__Excerpted passage__.
When public speaking fear does reach clinical levels, it’s classified as glossophobia, which falls under social anxiety disorder rather than specific phobia. It’s a different diagnostic category because the core fear isn’t about the act of speaking itself. It’s about being judged, embarrassed, or humiliated in a social setting. So while public speaking anxiety is arguably the most common fear humans experience, it doesn’t hold the top spot when you’re counting diagnosed phobias.
Why We Fear Spiders and Snakes
It’s no coincidence that the most common phobias involve creatures that posed genuine threats to our ancestors. Preparedness theory, a well-established concept in psychology, proposes that humans are biologically primed to learn fear responses toward things that threatened survival throughout evolutionary history. Snakes, spiders, heights, and deep water all fit this pattern.
What makes this more than just a theory is how these fears behave in the brain. Fear responses to evolutionary threats like snakes are more resistant to fading, even after repeated safe exposure. Your brain essentially treats these stimuli as high-priority threats and holds onto the fear longer than it would for something like a car or an electrical outlet, even though modern dangers are statistically far more likely to harm you. Some researchers go further, arguing that humans don’t even need a bad experience to develop these fears. Instead, we’re born with an innate wariness of certain animals, and most people simply learn to override that wariness through safe encounters during childhood. Those who don’t may develop a phobia.

__Your task__. Please write out the part of the phobia passage above starting with "Why We Fear" and going on through "fit this pattern.".

__Data shown__.

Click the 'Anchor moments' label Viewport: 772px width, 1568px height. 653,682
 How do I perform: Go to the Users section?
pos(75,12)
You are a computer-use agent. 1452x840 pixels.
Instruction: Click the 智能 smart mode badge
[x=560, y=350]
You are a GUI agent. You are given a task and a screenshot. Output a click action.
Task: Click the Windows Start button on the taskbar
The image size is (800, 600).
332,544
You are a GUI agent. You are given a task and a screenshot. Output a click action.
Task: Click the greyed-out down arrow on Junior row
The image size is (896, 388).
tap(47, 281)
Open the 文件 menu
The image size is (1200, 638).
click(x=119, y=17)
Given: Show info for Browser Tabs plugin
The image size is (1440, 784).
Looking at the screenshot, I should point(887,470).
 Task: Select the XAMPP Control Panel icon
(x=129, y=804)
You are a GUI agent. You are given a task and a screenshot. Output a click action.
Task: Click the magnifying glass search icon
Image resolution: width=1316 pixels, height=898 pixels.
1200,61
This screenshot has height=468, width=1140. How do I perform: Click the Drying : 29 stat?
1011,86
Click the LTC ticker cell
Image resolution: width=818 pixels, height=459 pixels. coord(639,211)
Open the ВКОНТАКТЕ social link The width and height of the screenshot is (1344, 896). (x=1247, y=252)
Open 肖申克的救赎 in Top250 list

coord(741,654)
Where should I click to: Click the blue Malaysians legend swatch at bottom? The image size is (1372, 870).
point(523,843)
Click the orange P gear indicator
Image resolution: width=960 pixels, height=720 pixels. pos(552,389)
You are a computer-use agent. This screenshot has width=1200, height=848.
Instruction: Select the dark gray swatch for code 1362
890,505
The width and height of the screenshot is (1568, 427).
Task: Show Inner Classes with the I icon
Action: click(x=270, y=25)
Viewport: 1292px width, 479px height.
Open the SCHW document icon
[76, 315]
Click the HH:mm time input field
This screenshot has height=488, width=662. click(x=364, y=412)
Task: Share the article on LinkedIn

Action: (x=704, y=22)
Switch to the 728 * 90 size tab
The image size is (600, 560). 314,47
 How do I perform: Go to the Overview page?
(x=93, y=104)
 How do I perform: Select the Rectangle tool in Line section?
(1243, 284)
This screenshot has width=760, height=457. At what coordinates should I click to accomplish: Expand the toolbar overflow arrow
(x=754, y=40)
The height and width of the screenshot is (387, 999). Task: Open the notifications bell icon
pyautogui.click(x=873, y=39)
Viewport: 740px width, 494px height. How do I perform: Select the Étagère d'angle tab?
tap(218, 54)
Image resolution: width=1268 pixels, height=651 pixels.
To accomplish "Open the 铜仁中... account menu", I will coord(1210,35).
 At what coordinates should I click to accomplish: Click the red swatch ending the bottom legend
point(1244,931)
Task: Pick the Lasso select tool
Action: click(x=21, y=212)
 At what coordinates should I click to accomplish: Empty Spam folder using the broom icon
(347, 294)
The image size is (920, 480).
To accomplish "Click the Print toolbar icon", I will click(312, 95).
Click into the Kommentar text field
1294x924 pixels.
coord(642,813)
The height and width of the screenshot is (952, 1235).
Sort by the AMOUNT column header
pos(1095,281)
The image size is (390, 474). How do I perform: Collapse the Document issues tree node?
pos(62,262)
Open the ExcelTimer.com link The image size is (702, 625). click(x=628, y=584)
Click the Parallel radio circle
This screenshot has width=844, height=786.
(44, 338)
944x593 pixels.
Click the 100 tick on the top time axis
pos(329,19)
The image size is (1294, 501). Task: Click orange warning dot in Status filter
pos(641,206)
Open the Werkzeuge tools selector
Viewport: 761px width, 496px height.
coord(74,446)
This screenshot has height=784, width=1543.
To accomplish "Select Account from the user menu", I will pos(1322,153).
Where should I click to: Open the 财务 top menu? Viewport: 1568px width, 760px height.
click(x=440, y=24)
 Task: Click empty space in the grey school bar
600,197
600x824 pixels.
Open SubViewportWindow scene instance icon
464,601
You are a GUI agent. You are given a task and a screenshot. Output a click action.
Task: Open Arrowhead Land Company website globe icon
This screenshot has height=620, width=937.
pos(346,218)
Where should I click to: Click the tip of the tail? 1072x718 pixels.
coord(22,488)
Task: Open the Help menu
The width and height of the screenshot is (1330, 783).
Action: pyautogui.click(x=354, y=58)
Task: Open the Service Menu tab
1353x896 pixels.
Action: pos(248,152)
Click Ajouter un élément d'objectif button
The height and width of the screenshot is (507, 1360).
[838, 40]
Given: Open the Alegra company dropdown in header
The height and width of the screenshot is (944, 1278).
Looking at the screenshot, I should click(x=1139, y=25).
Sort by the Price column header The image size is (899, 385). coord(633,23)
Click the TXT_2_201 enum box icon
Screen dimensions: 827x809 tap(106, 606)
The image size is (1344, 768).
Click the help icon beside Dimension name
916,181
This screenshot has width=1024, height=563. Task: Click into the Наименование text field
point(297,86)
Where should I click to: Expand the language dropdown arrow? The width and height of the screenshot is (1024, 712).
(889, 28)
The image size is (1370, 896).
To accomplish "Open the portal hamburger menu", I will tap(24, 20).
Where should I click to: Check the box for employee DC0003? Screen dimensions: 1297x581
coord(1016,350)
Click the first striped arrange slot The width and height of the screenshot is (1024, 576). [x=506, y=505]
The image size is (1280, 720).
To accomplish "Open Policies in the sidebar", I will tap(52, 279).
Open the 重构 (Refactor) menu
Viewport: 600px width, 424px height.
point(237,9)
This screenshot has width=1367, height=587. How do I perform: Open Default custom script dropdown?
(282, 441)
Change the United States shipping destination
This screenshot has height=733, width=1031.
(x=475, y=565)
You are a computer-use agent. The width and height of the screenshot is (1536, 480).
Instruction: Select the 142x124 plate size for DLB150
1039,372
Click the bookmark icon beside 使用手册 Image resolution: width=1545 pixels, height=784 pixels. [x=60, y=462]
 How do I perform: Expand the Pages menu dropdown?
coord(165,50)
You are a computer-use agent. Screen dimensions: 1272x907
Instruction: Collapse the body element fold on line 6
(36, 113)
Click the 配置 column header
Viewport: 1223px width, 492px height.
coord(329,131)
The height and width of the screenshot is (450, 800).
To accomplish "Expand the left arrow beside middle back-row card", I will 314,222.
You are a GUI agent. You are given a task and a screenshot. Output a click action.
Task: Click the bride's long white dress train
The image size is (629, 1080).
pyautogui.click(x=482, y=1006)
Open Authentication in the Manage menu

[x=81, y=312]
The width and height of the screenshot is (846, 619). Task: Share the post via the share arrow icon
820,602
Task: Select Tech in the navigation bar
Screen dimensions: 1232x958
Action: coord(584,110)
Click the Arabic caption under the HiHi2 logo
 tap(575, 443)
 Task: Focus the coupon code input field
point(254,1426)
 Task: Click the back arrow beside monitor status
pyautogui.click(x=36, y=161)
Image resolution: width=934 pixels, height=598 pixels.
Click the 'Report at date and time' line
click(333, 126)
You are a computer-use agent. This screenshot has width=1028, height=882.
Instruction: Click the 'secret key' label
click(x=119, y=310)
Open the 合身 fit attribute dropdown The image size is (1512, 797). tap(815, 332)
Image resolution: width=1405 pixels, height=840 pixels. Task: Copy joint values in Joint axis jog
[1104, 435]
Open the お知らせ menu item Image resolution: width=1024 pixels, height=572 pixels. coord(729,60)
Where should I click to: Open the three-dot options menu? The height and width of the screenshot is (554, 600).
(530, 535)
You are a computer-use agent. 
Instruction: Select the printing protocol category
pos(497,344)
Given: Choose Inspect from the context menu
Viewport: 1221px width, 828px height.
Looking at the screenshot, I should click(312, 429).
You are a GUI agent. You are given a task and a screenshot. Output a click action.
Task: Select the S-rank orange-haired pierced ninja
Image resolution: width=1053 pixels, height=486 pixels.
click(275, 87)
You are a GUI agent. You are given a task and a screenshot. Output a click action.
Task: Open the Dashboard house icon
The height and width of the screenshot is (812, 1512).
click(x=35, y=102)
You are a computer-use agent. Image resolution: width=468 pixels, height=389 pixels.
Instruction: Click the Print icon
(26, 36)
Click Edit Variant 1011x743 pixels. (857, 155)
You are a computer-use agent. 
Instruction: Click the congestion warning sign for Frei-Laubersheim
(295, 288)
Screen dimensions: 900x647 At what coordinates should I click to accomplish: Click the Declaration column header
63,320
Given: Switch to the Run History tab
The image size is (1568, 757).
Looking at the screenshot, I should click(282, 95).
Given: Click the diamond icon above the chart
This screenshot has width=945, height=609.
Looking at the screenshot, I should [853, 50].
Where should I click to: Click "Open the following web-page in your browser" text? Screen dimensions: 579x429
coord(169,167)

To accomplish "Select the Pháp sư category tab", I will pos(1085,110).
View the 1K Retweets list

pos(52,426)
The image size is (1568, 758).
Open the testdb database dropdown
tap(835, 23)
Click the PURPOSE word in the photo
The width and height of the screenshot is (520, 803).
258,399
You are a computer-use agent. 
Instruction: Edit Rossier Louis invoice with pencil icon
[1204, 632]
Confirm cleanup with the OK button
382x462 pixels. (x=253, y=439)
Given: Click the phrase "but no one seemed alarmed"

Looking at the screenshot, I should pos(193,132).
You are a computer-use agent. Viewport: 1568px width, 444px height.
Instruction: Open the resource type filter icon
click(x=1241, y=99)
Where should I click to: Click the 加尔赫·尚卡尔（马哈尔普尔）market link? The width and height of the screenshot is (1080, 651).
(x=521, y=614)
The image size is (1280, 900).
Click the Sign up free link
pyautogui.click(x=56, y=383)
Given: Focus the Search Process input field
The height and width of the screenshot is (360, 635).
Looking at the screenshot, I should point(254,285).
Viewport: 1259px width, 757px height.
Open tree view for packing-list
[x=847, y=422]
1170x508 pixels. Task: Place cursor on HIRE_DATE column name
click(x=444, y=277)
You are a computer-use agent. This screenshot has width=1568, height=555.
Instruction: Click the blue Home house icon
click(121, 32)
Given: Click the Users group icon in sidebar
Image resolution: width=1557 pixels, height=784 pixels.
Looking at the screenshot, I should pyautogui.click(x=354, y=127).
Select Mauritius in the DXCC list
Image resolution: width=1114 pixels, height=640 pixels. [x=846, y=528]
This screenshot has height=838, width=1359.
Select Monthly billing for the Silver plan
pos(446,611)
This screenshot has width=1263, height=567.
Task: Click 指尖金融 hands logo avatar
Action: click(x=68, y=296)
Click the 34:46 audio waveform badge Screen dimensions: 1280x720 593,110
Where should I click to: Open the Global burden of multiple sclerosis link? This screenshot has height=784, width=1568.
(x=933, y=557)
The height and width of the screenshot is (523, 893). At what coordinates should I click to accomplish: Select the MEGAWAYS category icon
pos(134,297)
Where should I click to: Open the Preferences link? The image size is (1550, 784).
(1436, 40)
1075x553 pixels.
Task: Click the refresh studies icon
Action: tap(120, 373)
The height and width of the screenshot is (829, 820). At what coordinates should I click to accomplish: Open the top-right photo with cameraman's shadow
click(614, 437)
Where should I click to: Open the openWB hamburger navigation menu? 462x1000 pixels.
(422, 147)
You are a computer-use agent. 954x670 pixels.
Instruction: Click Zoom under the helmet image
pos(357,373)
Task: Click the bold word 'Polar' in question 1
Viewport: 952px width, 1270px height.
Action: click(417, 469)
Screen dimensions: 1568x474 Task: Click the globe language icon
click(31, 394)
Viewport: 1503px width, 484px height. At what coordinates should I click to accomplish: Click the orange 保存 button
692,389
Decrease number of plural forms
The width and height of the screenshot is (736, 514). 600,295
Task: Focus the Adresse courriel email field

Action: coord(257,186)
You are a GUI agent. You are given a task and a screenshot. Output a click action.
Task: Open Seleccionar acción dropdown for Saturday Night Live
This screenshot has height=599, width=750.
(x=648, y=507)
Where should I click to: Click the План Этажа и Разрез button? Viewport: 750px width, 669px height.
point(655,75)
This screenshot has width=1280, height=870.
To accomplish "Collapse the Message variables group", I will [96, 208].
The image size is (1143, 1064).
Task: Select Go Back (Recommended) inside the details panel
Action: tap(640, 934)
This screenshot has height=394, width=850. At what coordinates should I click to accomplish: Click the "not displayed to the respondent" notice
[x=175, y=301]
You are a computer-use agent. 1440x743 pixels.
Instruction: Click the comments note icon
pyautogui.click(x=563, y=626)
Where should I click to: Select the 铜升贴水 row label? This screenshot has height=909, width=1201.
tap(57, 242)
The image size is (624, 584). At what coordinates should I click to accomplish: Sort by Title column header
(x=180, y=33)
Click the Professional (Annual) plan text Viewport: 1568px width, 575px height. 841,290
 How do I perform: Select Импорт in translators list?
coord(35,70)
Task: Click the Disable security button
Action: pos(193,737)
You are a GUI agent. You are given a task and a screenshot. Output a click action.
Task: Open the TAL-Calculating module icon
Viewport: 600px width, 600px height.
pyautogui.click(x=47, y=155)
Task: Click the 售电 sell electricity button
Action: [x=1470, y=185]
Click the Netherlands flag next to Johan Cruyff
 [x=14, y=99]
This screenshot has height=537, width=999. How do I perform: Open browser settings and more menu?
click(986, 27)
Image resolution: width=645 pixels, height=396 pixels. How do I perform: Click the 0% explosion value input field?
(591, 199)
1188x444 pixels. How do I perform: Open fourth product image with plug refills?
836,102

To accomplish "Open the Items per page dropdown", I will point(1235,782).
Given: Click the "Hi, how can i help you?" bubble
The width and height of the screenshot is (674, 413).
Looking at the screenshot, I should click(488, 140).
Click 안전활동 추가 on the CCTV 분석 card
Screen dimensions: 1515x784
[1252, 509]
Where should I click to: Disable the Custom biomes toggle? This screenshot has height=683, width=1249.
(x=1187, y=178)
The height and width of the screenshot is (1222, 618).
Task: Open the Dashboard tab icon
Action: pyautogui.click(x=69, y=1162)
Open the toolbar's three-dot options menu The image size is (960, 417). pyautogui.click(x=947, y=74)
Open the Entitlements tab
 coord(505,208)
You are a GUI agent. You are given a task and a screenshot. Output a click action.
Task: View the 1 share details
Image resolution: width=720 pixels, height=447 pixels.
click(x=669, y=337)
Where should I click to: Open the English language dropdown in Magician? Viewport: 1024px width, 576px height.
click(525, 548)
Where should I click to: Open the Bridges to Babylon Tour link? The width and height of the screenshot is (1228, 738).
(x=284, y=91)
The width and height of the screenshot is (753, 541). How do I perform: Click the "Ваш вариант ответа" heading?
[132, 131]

__Response to this task__.
Why We Fear Spiders and Snakes
It’s no coincidence that the most common phobias involve creatures that posed genuine threats to our ancestors. Preparedness theory, a well-established concept in psychology, proposes that humans are biologically primed to learn fear responses toward things that threatened survival throughout evolutionary history. Snakes, spiders, heights, and deep water all fit this pattern.